P.S. On Monday I spanked £50.00 on games on an all day shopping spree. One of them I had forgot I already owned.

Monday, 2 May 2011

Harder Than A Bag Of Nails: Game 0007

Wanna die every few paces you take only to respawn with no weapon upgrades? Wanna see 16-bit worthy foes blown away and sprite-scaled right into your face? Wanna ride on the back of stampeding purple robot llamas? All the while being too scared to lift your finger off the trigger to scratch any of those body parts that only seem to itch during insanely intense video games? Then come on in old friend, developers M2 welcome you to the greatest homage to the greatest installment, of the greatest run 'n' gun series of all time. Contra Rebirth is THE spiritual successor to the Super Famicom classic Contra Spirits and if that means as much to you as it does to me then I guess you'll...Hey put that Wii Shop Channel down, I haven't finished yet.

Contra Spirits defined the possibilities of the platform shooter and to this day still shows the immense power under the hood of the aged Super NES technology. Rebirth developers M2 knew this, and have employed every trick to bring the nostalgia back to the Wii Ware service. Its fitting that a company that has been tasked with conversion and emulation projects over the years (highlights including the technologically bewildering Game Gear port of Gunstar Heroes and many of the Wii's Virtual Console refits) be tasked with reigniting the memories of this genre stalwart with a genuine extension of the 19 year old Super NES classic. The game itself is perfectly pitched at a difficulty level anyone familiar to Contra will recognise. To anyone not familiar that's bloody hard. But like the best of the series its a war of attrition, a game of pattern recognition which is fortunately made easier due to the game's generous infinite continues and frequent restart points.
The advancements in graphical power over the intervening years have been lovingly dressed down to mimic the sprite scaling and rotation effects of the classic Mode 7 look, throwing everything from tiny man-faced scavenging birds to screen filling robots at you, but with none of the slow down or flicker associated with older technologies. The screen literally bursts with explosions, bullets and bodies (often yours) and blasts you from action set piece to set piece much like the Super NES original. Much of the music and sound effects are also lifted straight from Contra Spirits, adding to the nostalgia.

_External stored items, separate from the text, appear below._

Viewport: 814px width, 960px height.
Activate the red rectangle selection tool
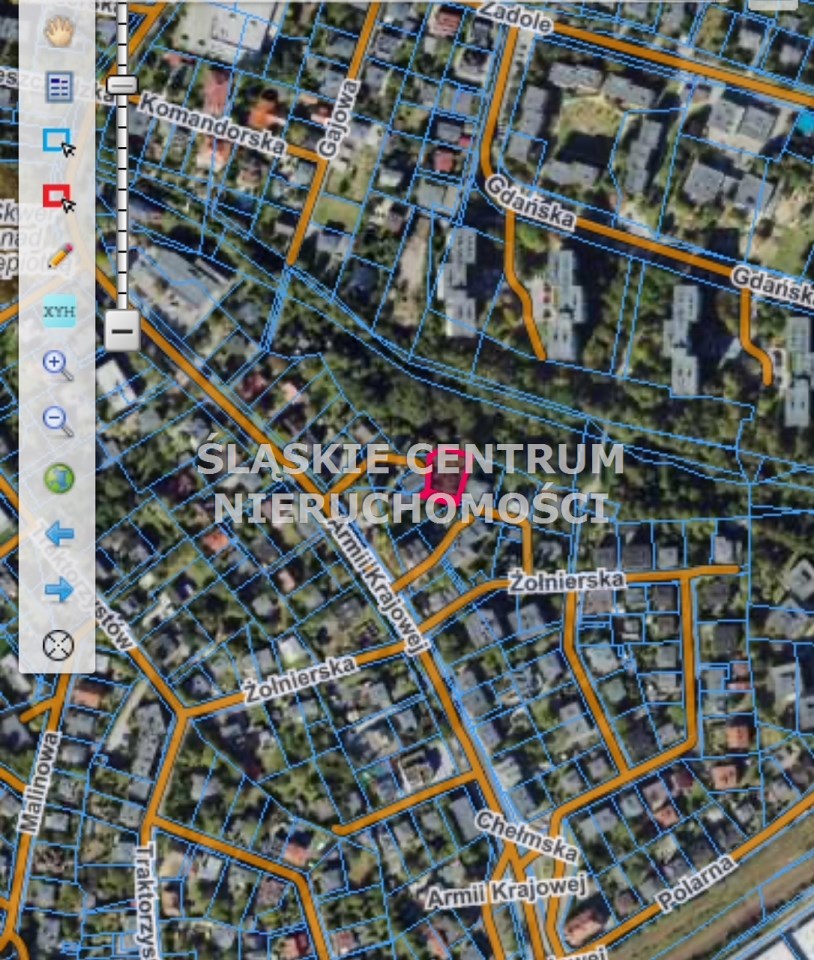(x=58, y=198)
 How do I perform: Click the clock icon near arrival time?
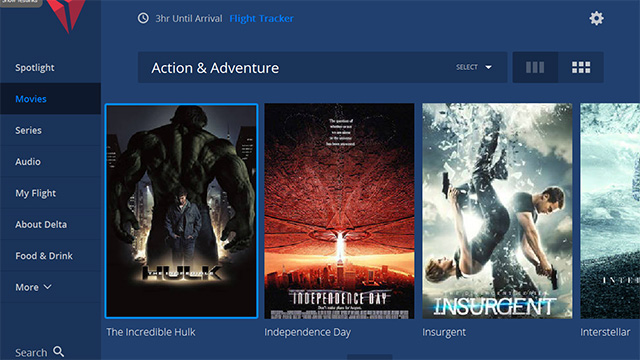coord(143,18)
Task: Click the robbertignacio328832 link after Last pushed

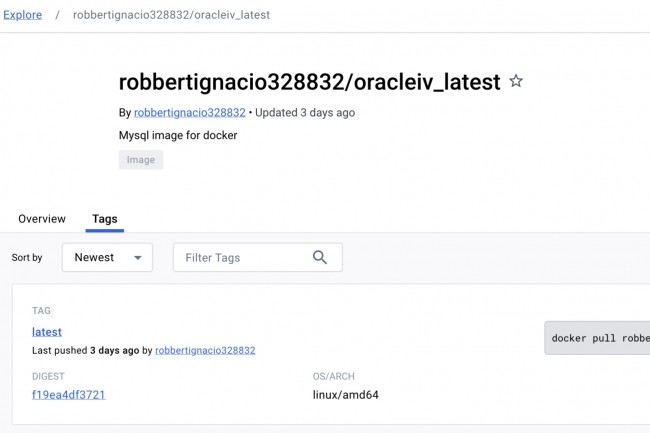Action: [205, 351]
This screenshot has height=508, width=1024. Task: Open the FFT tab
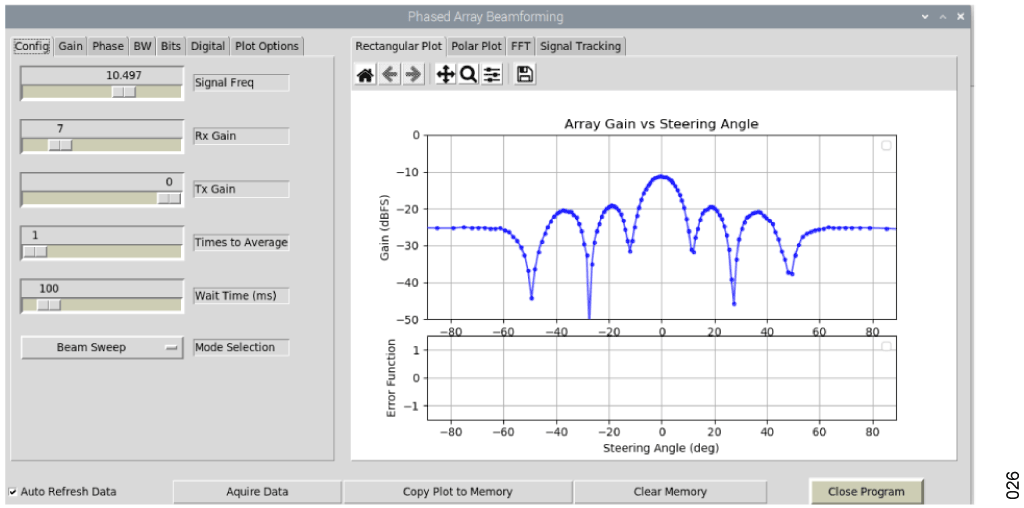[x=521, y=46]
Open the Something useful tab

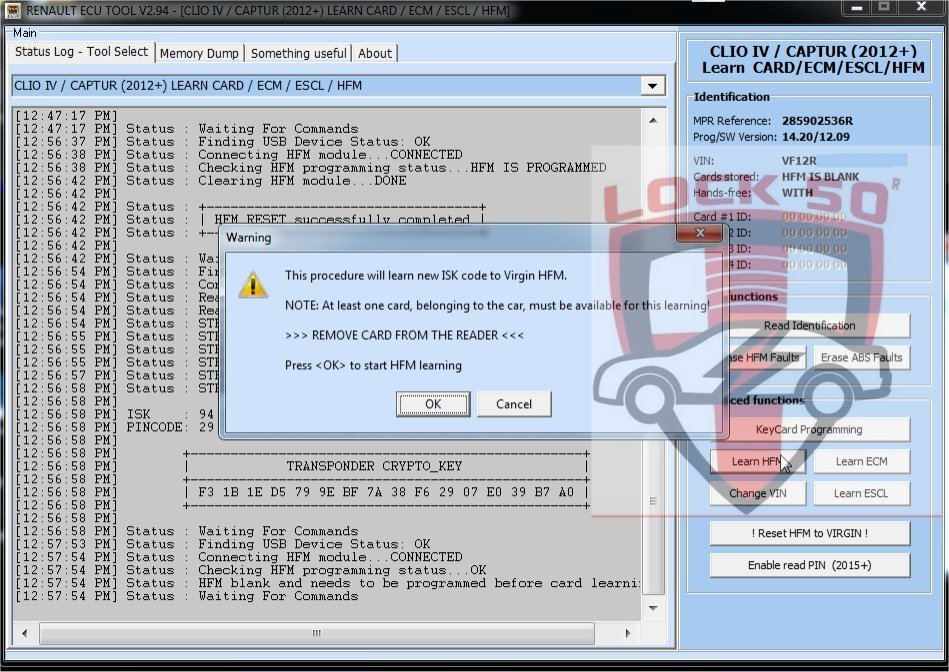click(x=299, y=53)
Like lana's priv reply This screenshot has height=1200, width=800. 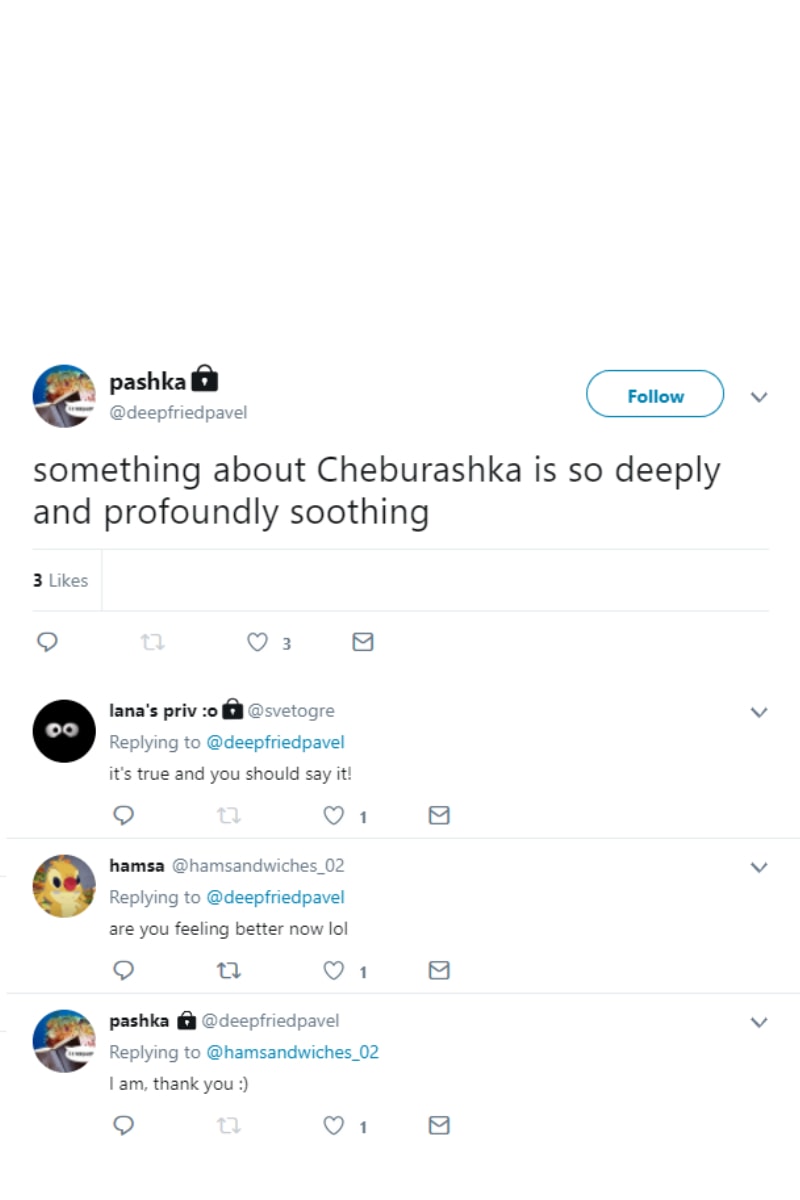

What is missing are the intervening levels between the side scrolling action of the original games. An update of the overhead SNES levels, or the claustrophobic corridors of the NES titles, or dare I say it, a complete reimagining of these bonus levels would have cemented Contra Rebirth as an 'out and out' classic. As it stands its a fantastic addition to the series, M2 having delivered a semi sequel the original dev team can be proud of. And while it may only fill the shadow of Contra Spirits, it's a difficult shadow to fill, and something that hasn't been achieved by any of the pretenders to the throne over the intervening years.

Favourite Moment: Story has no place in any Contra game, and its nice to see M2 agree. Between levels you are treated to a series of genuine WTF cut scenes, each making less sense than the last. But you can't help raise a smile at the mega butch Lance appearing undercover dressed as a woman in a cocktail dress and a father boa. Classic.